Slashdot Mirror


CCC Create a Rogue CA Certificate

t3rmin4t0r writes "Just when you were breathing easy about Kaminsky, DNS and the word hijacking, by repeating the word SSL in your head, the hackers at CCC were busy at work making a hash of SSL certificate security. Here's the scoop on how they set up their own rogue CA, by (from what I can figure) reversing the hash and engineering a collision up in MD5 space. Until now, MD5 collisions have been ignored because nobody would put in that much effort to create a useful dummy file, but a CA certificate for phishing seems juicy enough to be fodder for the botnets now."

6 of 300 comments (clear)

  1. Alright this Internet is ruined by Anonymous Coward · · Score: 5, Funny

    Let's go make a new one.

  2. Rouge CA? by realmolo · · Score: 5, Funny

    I prefer teal CAs, myself. Or possibly burnt sienna CAs. Sometimes fuschia CAs.

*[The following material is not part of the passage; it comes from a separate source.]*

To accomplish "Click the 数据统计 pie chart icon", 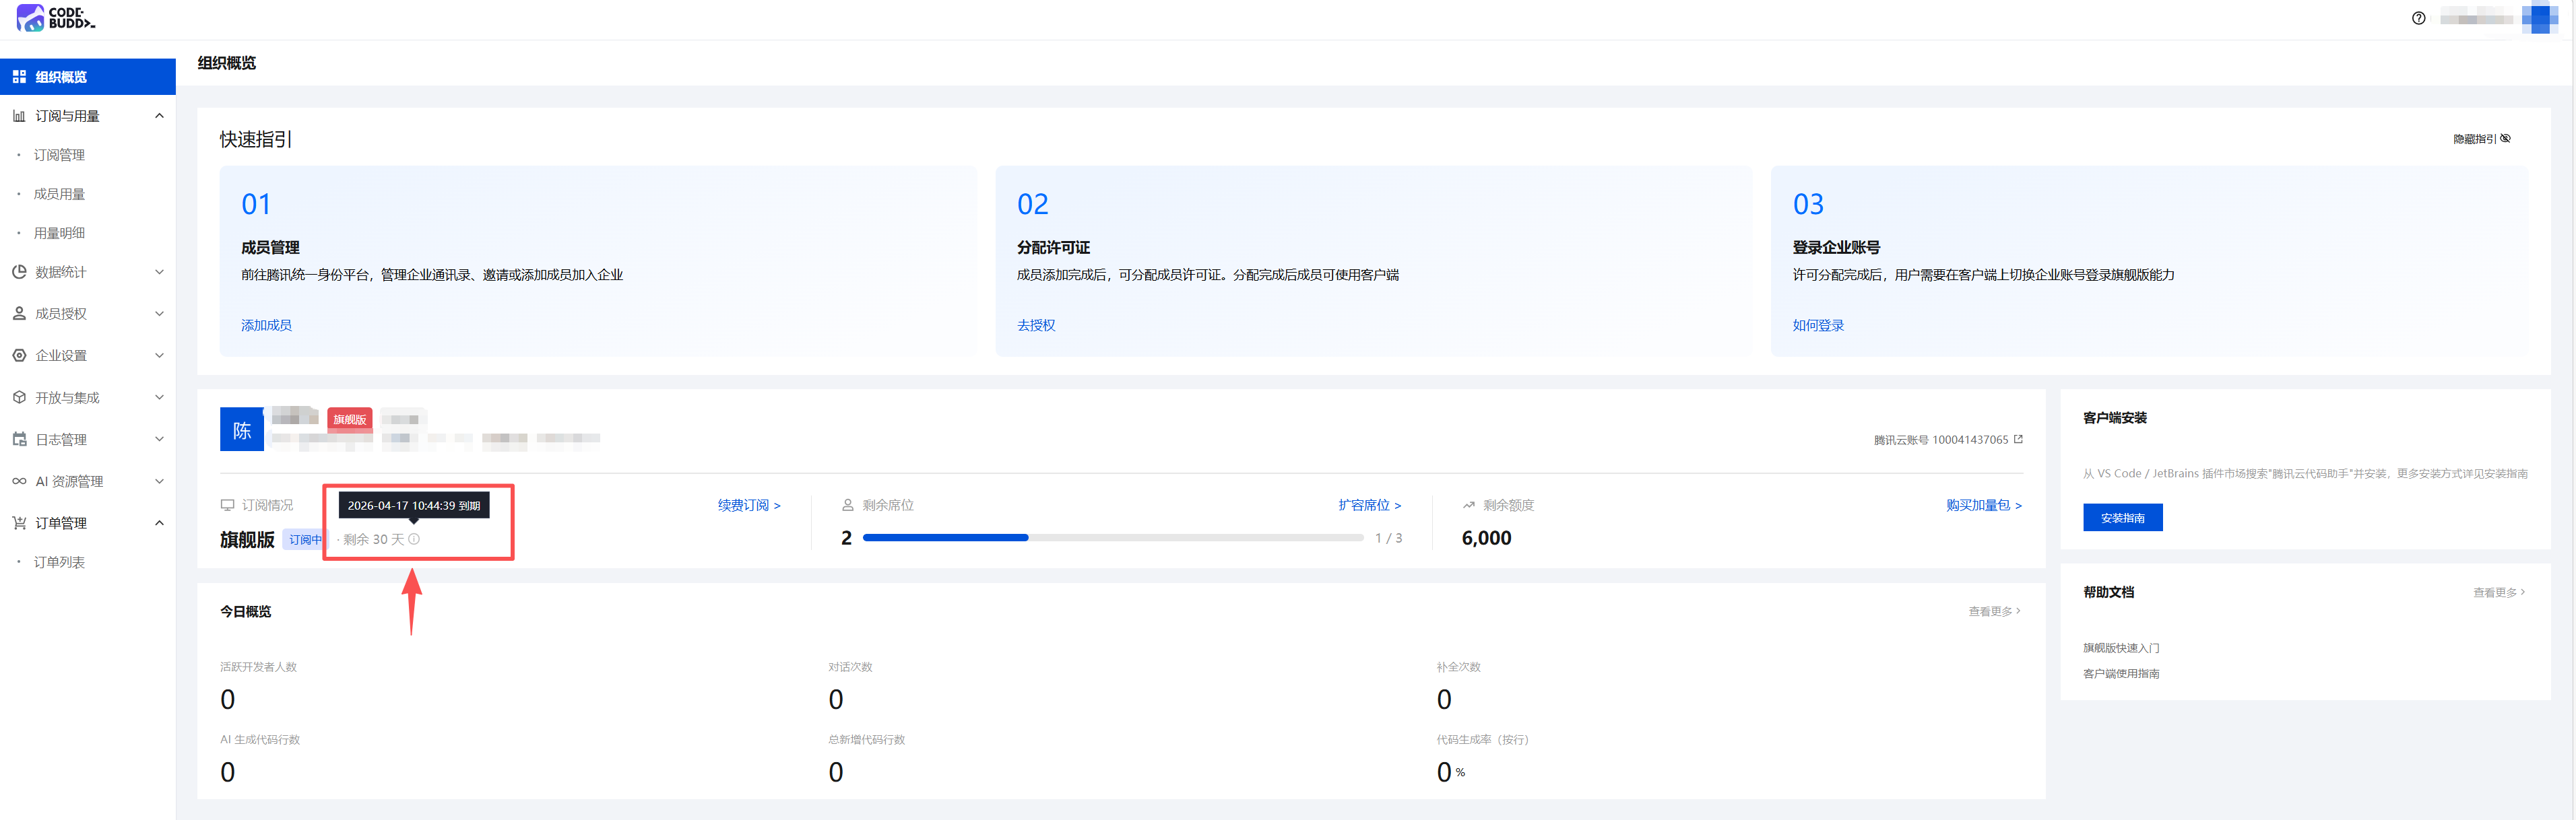I will coord(19,272).
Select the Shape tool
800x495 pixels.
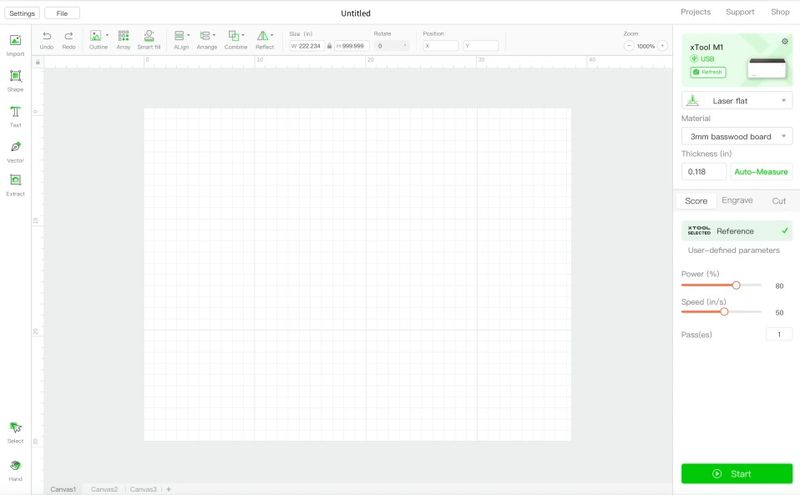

    It's ROGUE you dumbass.

    1. Re:Rouge CA? by nsushkin · · Score: 5, Funny

      I prefer teal CAs, myself. Or possibly burnt sienna CAs. Sometimes fuschia CAs.

      It's ROGUE you dumbass.

      Surely you meant FUCHSIA

  3. Re:from the ... dept? by DoofusOfDeath · · Score: 4, Funny

    Oh noes! What department of Slashdot did this article come from? ...

    Hold on - I'll check the signature.

  4. Re:from the ... dept? by MBCook · · Score: 4, Funny
    Let's put up a poll to see what we can all do!
    • I'll put Taco up at my place
    • I'll donate some food
    • I'll donate some fuel
    • I'll donate some CPU time
    • Taco is a big boy, he can help himself
    --
    Comment forecast: Bits of genius surrounded by a sea of mediocrity.
  5. Missing option by pjt33 · · Score: 4, Funny

    I'll set fire to CowboyNeal. That kills two birds with one stone: fuel and food.